Real: As entrevistas com os serial killers e os crimes deles

Todos os assassinos em série mostrados na série, até agora, realmente existiram e concederam entrevistas aos agentes reais. Alguns detalhes dos encontros mostrados nos episódios podem ter sofrido pequenas alterações, mas, as conversas, crimes e perfis dos condenados são reais.

CHARLES MANSON

Foi líder de uma seita hippie chamada “Família Manson” e o mandante do ataque que resultou em vários assassinatos em 1969, realizado por três seguidores. Entre as vítimas, a atriz americana Sharon Tate, que estava grávida de oito meses, foi brutalmente esfaqueada. Manson morreu em 2017 na Califórnia, aos 83 anos, enquanto cumpria prisão perpétua.

FILHO DE SAM 

David Richard Berkowitz ficou conhecido como Filho de Sam e o Assassino da Calibre .44 depois de matar seis pessoas e ferir sete com disparos de revólver efetuados aleatoriamente pelos vidros dos carros entre 1976 e 1977. Ele tinha preferência por casais e chegou a enviar cartas provocativas para as delegacias, que iniciaram a maior caçada policial de Nova York. Após ser preso, em 1977, o assassino afirmou que cometeu os crimes por estar seguindo ordens de um demônio que possuía o cachorro do vizinho. Nos anos 90 ele confirmou que essa história foi inventada por ele e hoje cumpre prisão perpétua aos 66 anos.

RICHARD SPECK

Richard Franklin Speck invadiu uma casa em 1966 e após amarrá-las, Speck assassinou oito das nove enfermeiras, que moravam em Chicago, com golpes de faca e estrangulamento.

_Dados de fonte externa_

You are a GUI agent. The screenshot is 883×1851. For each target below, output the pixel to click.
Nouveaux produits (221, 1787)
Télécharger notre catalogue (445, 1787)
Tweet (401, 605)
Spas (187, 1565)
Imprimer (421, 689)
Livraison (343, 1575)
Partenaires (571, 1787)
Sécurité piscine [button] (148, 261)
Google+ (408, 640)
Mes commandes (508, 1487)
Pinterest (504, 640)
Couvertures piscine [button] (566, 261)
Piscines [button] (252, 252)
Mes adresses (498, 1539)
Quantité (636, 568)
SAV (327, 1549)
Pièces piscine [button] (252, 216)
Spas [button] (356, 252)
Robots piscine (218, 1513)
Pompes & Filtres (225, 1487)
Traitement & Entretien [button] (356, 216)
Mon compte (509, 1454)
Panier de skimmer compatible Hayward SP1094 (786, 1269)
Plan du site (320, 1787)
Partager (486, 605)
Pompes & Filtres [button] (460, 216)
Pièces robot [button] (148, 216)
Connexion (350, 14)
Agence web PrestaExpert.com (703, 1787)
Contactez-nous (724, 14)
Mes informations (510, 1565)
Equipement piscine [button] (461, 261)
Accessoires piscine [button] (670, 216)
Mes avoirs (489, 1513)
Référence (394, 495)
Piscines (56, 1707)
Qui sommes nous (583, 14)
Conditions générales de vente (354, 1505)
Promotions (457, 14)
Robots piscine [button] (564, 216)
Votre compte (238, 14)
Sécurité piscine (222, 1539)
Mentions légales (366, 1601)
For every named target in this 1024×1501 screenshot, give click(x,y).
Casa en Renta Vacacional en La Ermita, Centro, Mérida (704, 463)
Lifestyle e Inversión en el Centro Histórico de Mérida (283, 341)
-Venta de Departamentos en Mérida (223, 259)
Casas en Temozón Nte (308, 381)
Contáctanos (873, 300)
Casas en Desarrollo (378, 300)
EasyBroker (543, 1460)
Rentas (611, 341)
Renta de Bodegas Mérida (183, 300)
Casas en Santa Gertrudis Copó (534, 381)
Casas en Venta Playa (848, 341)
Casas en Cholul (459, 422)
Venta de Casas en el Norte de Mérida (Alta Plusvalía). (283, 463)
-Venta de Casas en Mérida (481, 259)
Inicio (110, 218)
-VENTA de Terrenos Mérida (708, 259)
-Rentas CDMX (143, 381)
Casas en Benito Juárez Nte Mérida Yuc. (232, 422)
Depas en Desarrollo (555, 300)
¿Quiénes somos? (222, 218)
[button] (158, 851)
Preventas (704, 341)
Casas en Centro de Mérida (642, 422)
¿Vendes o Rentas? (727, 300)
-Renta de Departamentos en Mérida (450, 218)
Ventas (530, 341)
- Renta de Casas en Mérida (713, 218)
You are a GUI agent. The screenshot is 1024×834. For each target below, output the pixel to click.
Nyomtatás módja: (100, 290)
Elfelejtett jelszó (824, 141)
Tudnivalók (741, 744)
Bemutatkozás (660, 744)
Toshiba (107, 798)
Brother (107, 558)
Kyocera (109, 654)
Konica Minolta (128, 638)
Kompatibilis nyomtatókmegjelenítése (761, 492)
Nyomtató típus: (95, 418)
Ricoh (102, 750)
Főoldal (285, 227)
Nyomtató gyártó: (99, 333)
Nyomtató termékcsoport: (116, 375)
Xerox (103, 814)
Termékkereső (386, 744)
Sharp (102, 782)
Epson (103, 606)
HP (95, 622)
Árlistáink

A única sobrevivente conseguiu fugir do massacre se arrastando para debaixo de uma cama. O serial killer foi preso e morreu aos 49 anos na cadeia enquanto cumpria prisão perpétua.

ELMER WAYNE HENLEY

Elmer Wayne Henley Jr. foi condenado por seis assassinatos em 1974. Mas, ele atraiu pelo menos 28 rapazes, entre 1970 e 1973, para que Dean Corll – outro serial killer – pudesse torturar, estuprar e matar os jovens. Dentre os assassinatos cometidos por Henley está o do próprio Corll, em 1978.  Henley está atualmente com 63 anos e cumpre prisão perpétua nos EUA.

WILLIAM HENRY HANCE

Hance, possivelmente, assassinou quatro mulheres na Geórgia e enviou, também, cartas para a polícia ameaçando matar prostitutas negras, mas foi pego antes desses outros crimes. Ele sempre se declarou inocente, mas, foi executado na cadeira elétrica em 1994.

PAUL BATESON

Paul Bateson foi condenado em 1979 pela morte de uma jornalista, mas a polícia e a promotoria de Manhattan acredita que ele também esteve ligado a alguns assassinatos de jovens gays, como nada foi provado, ele apenas respondeu ao primeiro crime. Antes disso, Bateson fez um bico no filme O Exorcista, de William Friedkin. Como ele foi solto em 2003, hoje não se sabe se o assassino está vivo, nem onde vive.

WILLIAM PIERCE JR.

Nos anos 70, Pierce cometeu nove assassinatos em menos de um ano, além de estuprar e assassinar uma menina de 13 anos. Ele foi preso em 1971.